Sebelum acara selamatan dilaksanakan diadakanlah pembacaan Layang Ambiya atau sejarah para Nabi. Biasanya yang dibaca adalah bab Nabi Yusuf. Hingga sekarang acara pembacaan Layang Ambiya yang berbentuk tembang Asmarandana, Pucung dll itu masih hidup di kalangan masyarakat pedesaan.

Berbeda dengan cara lama, pihak tuan rumah membuat sesaji dari berbagai jenis makanan, kemudian diikrarkan (hajatkan dihajatan) oleh sang dukun atau tetua masyarakat setelah upacara sakral itu dilakukan sesajinya tidak boleh dimakan melainkan diletakkan di candi, di kuburan atau tempat-tempat sunyi dilingkungan tuan rumah.

Ketika pertama kali melaksanakan gagasannya, Sunan Kudus pernah gagal, yaitu beliau mengundang seluruh masyarakat. Baik yang Islam maupun yang Hindu dan Budha ke dalam mesjid. Dalam undangan disebutkan hajat Sunan Kudus yang hendak Mitoni dan bersedekah atas hamilnya sang isteri yang telah tiga bulan.

Sebelum masuk mesjid, rakyat harus membasuh kaki dan tangannya dikolam yang sudah disediakan. Dikarenakan harus membasuh tangan dan kaki inilah banyak rakyat yang tidak mau, terutama dikalangan Hindu dan Budha. Inilah kesalahan Sunan Kudus. Beliau terlalu mementingkan pengenalan syariat berwudhu kepada masyarakat, tapi akibatnya masyarakat malah menjauh. Apa sebabnya? Karena iman mereka atau tauhid mereka belum terbina.

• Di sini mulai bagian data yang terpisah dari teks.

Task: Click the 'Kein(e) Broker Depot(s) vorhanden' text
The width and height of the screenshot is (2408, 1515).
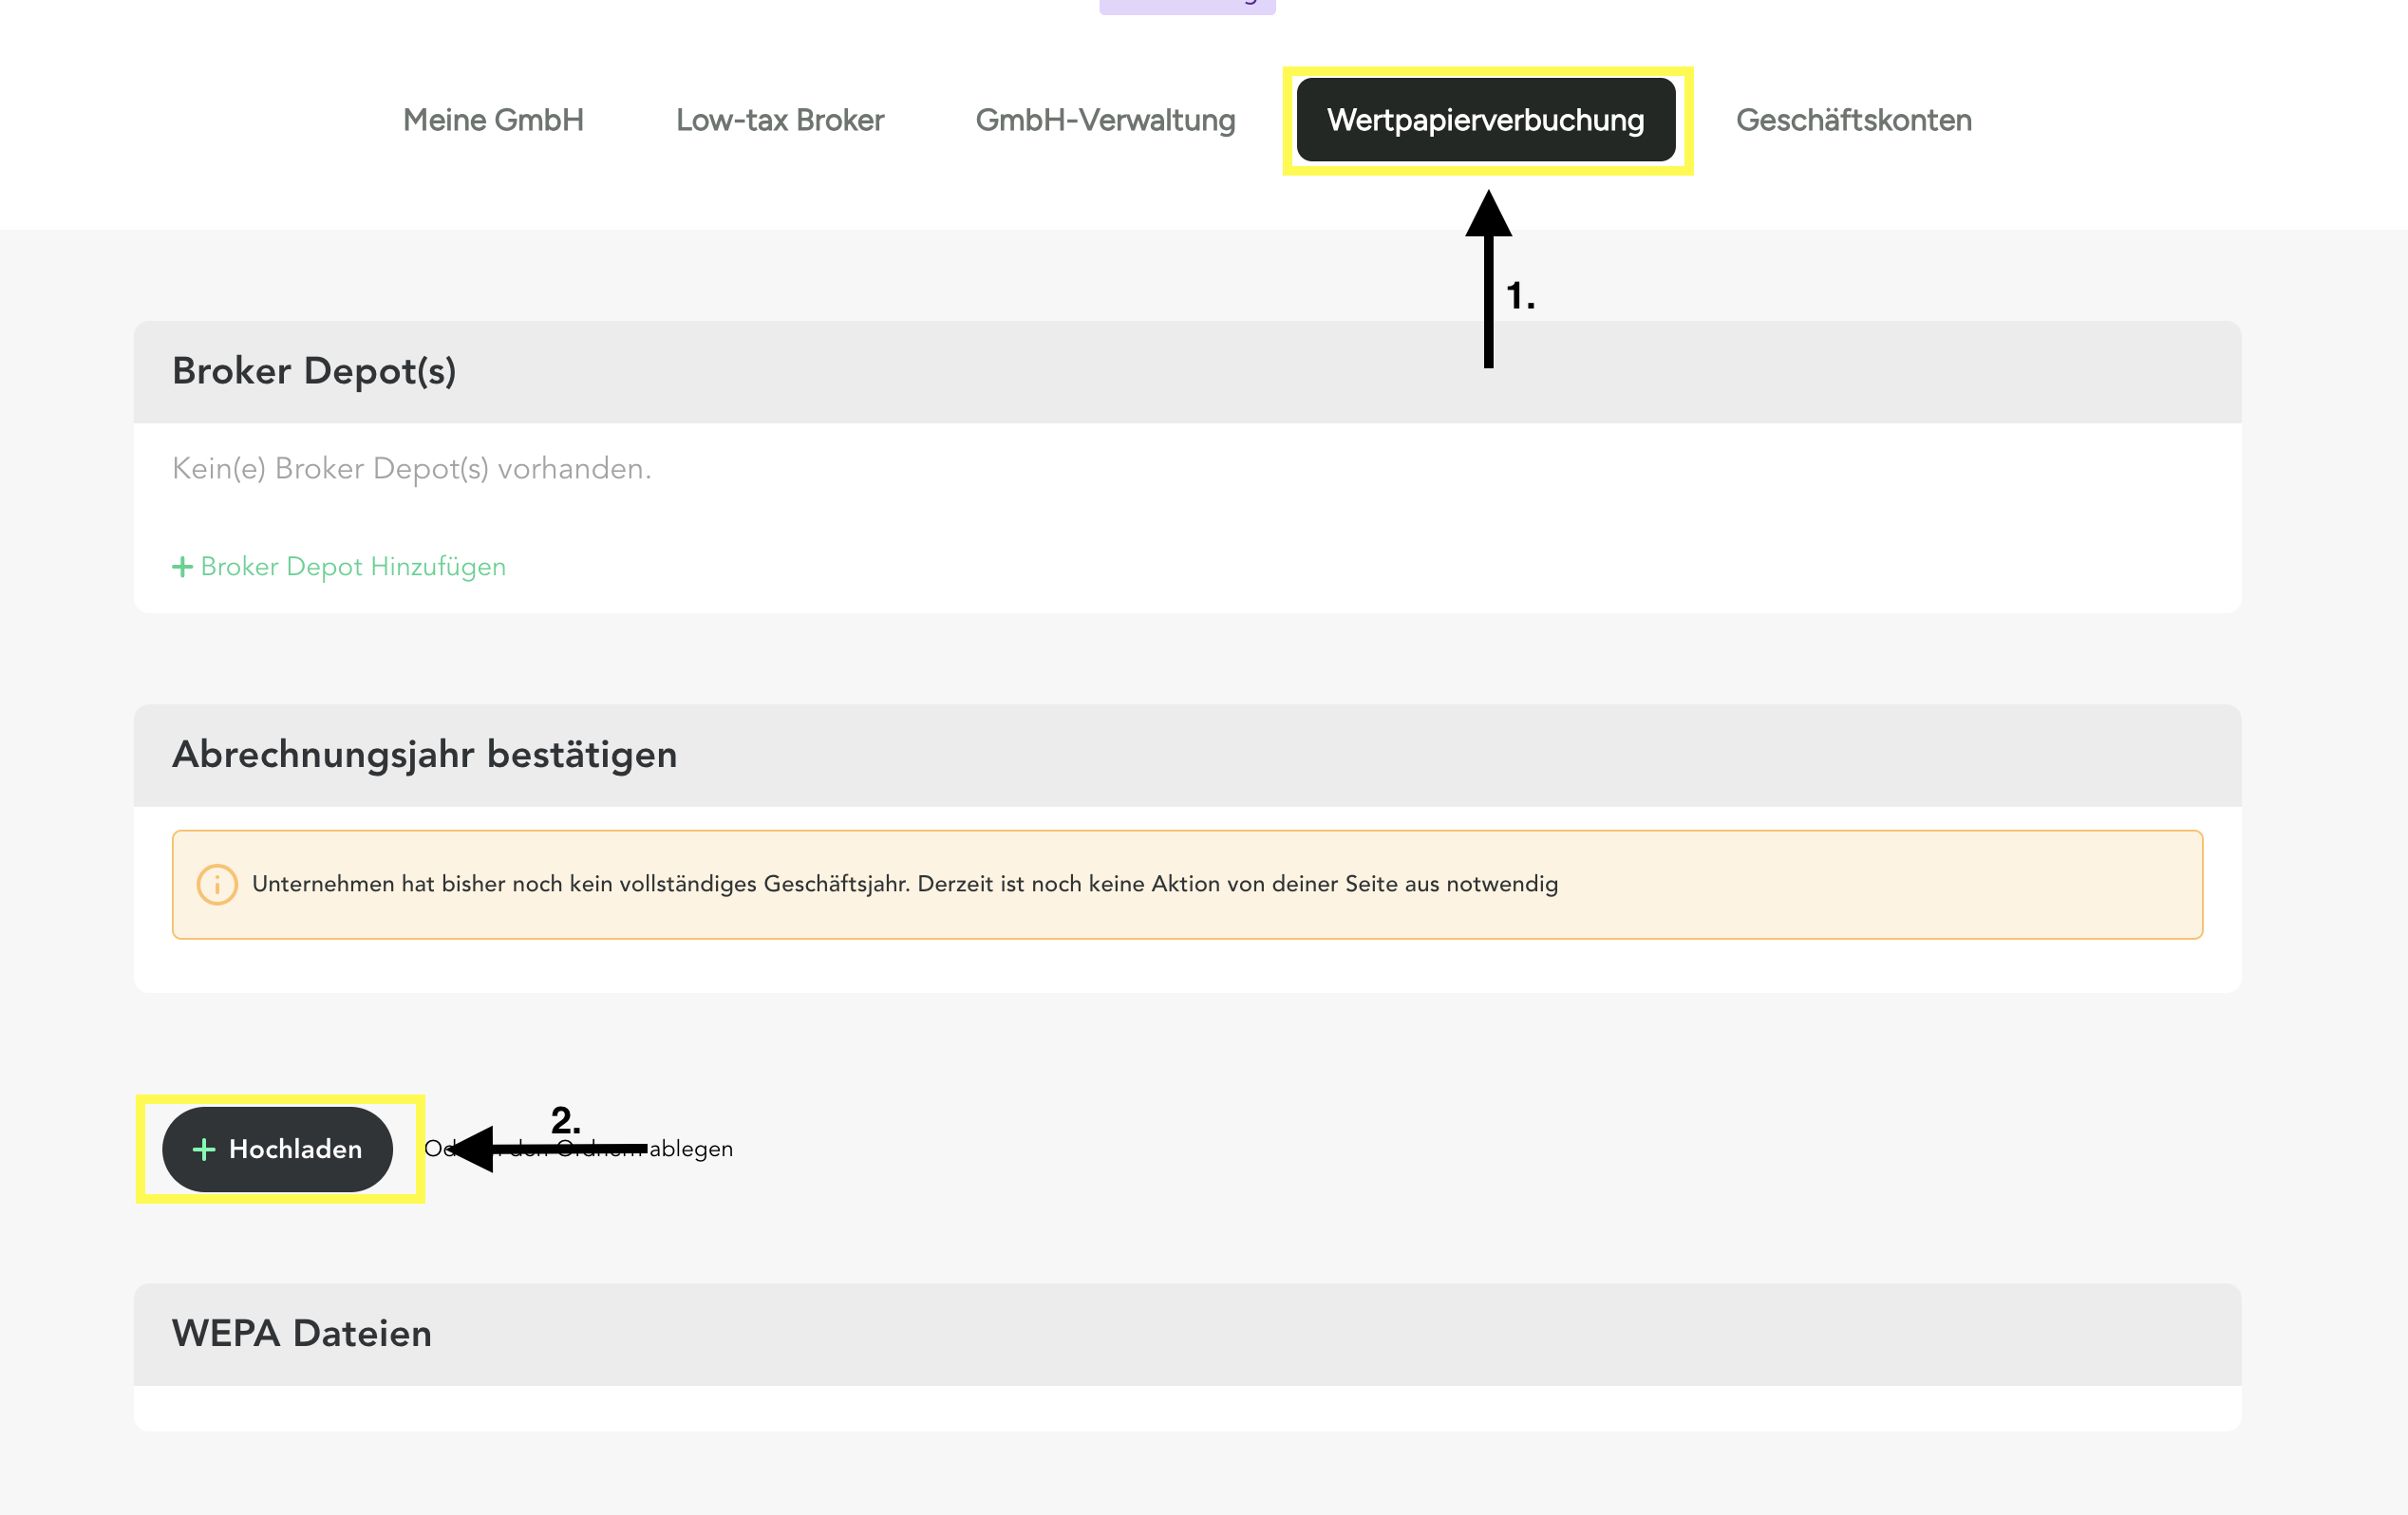Action: (x=411, y=468)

Maka pada kesempatan lain, Sunan Kudus mengundang masyarakat lagi. Kali ini tidak usah membasuh tangan dan kakinya waktu masuk mesjid, hasilnya sungguh luar biasa. Masyarakat berbondong-bondong memenuhi undangannya, disaat inilah Sunan Kudus menyisipkan bab keimanan dalam agama Islam secara halus dan menyenangkan rakyat. Caranya menyampaikan materi cukup cerdik, ketika rakyat tengah memusatkan perhatiannya pada keterangan sunan Kudus tetapi karena waktu sudah terlalu lama, dan dikuatirkan mereka jenuh Sunan Kudus mengakhiri ceramahnya.

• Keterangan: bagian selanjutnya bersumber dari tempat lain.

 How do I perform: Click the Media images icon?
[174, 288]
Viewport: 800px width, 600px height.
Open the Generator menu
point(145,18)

Cara tersebut kadang mengecewakan, tapi disitulah letak segi positipnya, rakyat ingin tahu kelanjutan ceramahnya. Dan pada kesempatan lain mereka datang lagi ke mesjid, baik dengan undangan maupun tidak, karena ingin tahu itu demikian besar mereka tak peduli lagi pada syarat yang diajukan Sunan Kudus yaitu membasuh kaki dan tangannya lebih dahulu, yang lama-lama menjadi kebiasaan untuk berwudhu.

Dengan demikian Sunan Kudus berhasil menebus kesalahannya dimasa lalu. Rakyat menaruh simpati  dan menghormatinya. Cara-cara yang ditempuh untuk mengislamkan masyarakat cukup banyak. Baik secara langsung melalui ceramah agama maupun adau kesaktian dan melalui kesenian, beliaulah yang pertama kali menciptakan tembang Mijil dan Maskumambang. Didalam tembang-tembang tersebut beliau sisipkan ajaran-ajaran agama Islam.

Sunan Kudus di Negeri Mekkah

Didalam legenda dikisahkan bahwa Raden Ja’far Sodiq itu suka mengembara, baik ke tanah Hindustan maupun ke tanah Suci Mekkah.

Sewaktu berada di Mekkah beliau menunaikan ibadah haji. Dan kebetulan disana ada wabah penyakit yang sukar diatasi. Penguasa negeri arab mengadakan sayembara, siapa yang berhasil melenyapkan wabah penyakit itu akan diberi hadiah harta benda yang cukup besar jumlahnya.

Sudah banyak orang mencoba tapi tidak pernah berhasil. Pada suatu hari Sunan Kudus atau Ja’far Sodiq menghadap penguasa negeri itu tapi kedatangannya disambutnya dengan sinis.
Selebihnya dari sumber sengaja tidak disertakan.